Recorded data –
## begin
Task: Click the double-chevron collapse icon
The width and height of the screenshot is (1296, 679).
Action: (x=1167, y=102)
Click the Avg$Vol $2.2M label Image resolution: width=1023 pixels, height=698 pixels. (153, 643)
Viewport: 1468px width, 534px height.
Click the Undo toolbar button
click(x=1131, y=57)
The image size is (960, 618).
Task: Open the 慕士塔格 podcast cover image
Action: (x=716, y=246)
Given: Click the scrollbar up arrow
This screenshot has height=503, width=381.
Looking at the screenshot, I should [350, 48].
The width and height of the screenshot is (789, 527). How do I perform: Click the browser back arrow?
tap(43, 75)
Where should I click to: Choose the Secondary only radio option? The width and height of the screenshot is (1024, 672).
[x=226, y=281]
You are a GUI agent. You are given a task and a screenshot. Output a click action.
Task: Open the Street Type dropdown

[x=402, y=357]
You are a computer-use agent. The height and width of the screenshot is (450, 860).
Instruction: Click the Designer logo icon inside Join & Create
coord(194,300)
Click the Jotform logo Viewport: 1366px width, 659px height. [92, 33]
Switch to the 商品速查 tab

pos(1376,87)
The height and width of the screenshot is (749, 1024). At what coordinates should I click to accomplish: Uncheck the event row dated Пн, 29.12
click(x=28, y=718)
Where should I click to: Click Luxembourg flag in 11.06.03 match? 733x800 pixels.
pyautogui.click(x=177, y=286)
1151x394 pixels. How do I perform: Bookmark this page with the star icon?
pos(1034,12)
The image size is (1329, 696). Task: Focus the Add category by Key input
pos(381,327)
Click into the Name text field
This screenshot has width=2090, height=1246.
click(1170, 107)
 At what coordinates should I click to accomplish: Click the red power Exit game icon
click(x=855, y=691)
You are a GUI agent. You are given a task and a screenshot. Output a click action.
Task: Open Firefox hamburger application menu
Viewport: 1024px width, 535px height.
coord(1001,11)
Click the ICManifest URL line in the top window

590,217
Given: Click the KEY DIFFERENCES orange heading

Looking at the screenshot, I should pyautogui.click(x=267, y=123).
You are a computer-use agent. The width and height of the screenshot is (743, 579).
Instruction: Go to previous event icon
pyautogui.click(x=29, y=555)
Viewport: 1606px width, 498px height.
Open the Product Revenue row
## end
Work instructions – Reproduce the entire listing, substituting "Display area" for every occurrence of "Viewport" and leaving everything else unchanged.

Solution below –
Task: Click the double-chevron collapse icon
The width and height of the screenshot is (1296, 679).
Action: (x=1167, y=102)
Click the Avg$Vol $2.2M label Image resolution: width=1023 pixels, height=698 pixels. (153, 643)
Display area: 1468px width, 534px height.
Click the Undo toolbar button
click(x=1131, y=57)
The image size is (960, 618).
Task: Open the 慕士塔格 podcast cover image
Action: (x=716, y=246)
Given: Click the scrollbar up arrow
This screenshot has height=503, width=381.
Looking at the screenshot, I should [350, 48].
The width and height of the screenshot is (789, 527). How do I perform: Click the browser back arrow?
tap(43, 75)
Where should I click to: Choose the Secondary only radio option? The width and height of the screenshot is (1024, 672).
[x=226, y=281]
You are a GUI agent. You are given a task and a screenshot. Output a click action.
Task: Open the Street Type dropdown

[x=402, y=357]
You are a computer-use agent. The height and width of the screenshot is (450, 860).
Instruction: Click the Designer logo icon inside Join & Create
coord(194,300)
Click the Jotform logo Display area: 1366px width, 659px height. [92, 33]
Switch to the 商品速查 tab

pos(1376,87)
The height and width of the screenshot is (749, 1024). At what coordinates should I click to accomplish: Uncheck the event row dated Пн, 29.12
click(x=28, y=718)
Where should I click to: Click Luxembourg flag in 11.06.03 match? 733x800 pixels.
pyautogui.click(x=177, y=286)
1151x394 pixels. How do I perform: Bookmark this page with the star icon?
pos(1034,12)
The image size is (1329, 696). Task: Focus the Add category by Key input
pos(381,327)
Click into the Name text field
This screenshot has width=2090, height=1246.
click(1170, 107)
 At what coordinates should I click to accomplish: Click the red power Exit game icon
click(x=855, y=691)
You are a GUI agent. You are given a task and a screenshot. Output a click action.
Task: Open Firefox hamburger application menu
Display area: 1024px width, 535px height.
coord(1001,11)
Click the ICManifest URL line in the top window

590,217
Given: Click the KEY DIFFERENCES orange heading

Looking at the screenshot, I should pyautogui.click(x=267, y=123).
You are a computer-use agent. The width and height of the screenshot is (743, 579).
Instruction: Go to previous event icon
pyautogui.click(x=29, y=555)
Display area: 1606px width, 498px height.
Open the Product Revenue row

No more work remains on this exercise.